La jeunesse en Lorraine dans les années 1990 : entre désœuvrement et désindustrialisation, Nicolas Mathieu raconte avec beaucoup de finesse et d’empathie les destins croisés des habitant-e-s d’une vallée perdue, totalement dans l’Est.
Quand on met ensemble les deux notions de « roman français » et « région », on pense plutôt aux côtes bretonnes, à la douceur provençale ou encore à la chaleur méditerranéenne – mais pas forcément à la Lorraine. Et pourtant, avec « Leurs enfants après eux », Nicolas Mathieu réussit le tour de force d’écrire une ode au Rust Belt français. Et cela sans s’apitoyer sur le sort de ses personnages et sans taper sur le système nerveux du lecteur avec la nostalgie du bon temps de l’industrie.
« Leurs enfants après eux », c’est avant tout le récit de plusieurs jeunesses : celle d’Anthony, issu de la classe ouvrière, avec son père alcoolique et sa mère sous Xanax, celle de Steph aussi, qui profite de ses origines bourgeoises pour quitter la vallée damnée, et puis aussi celle de Hacine, le petit rebeu qui vit avec sa communauté dans des tours presque désaffectées, survivant grâce au shit qui vient de son Rif natal. Au cours des quatre étés que décrit Mathieu (1992, 1994, 1996 et 1998), ces personnages vont se croiser, se battre, grandir et perdre une bonne partie de leurs illusions – pour finalement s’accommoder de leurs sorts.

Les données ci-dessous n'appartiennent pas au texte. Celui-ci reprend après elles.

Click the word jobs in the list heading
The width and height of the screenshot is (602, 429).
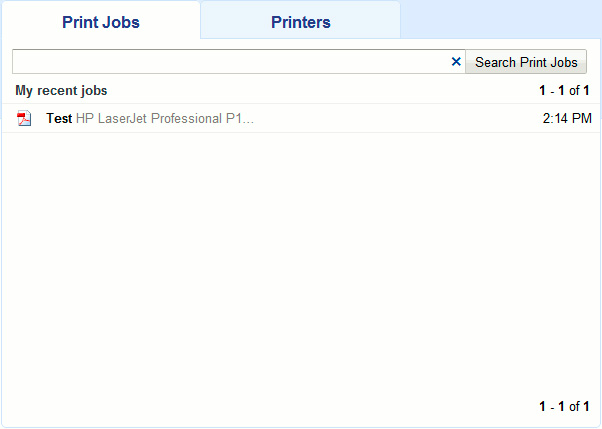[92, 90]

Le décor, une vallée et un bled où l’industrie a laissé un énorme vide après son départ, est changeant. À travers son texte, Mathieu donne aussi à voir les renversements sociologiques de cette transition : les forces de gauche se réduisent comme peau de chagrin et les technocrates s’emparent du pouvoir, faisant miroiter à la population des promesses de reprise économique (toujours à crédit). Et puis il y a aussi le petit voisin attrayant, le Luxembourg, dont le développement rapide vide la région de ses habitant-e-s et de sa substance.
L’exploit de Mathieu est de rendre palpable cette situation complexe. Et de montrer que même des événements qui peuvent paraître paradoxaux prennent tout leur sens. Comme quand lors de l’enterrement d’un ex-syndicaliste devenu adhérent du Front national, les anciens ouvriers arabes du coin viennent naturellement.
Roman social mêlé à une prise de roman noir, « Leurs enfants après eux » se lit presque d’une traite – le style est fluide, les personnages décrits avec empathie et les retournements narratifs donnent une agréable tension. Bref, même si on n’aime pas la Lorraine et les mirabelles, un roman à lire absolument.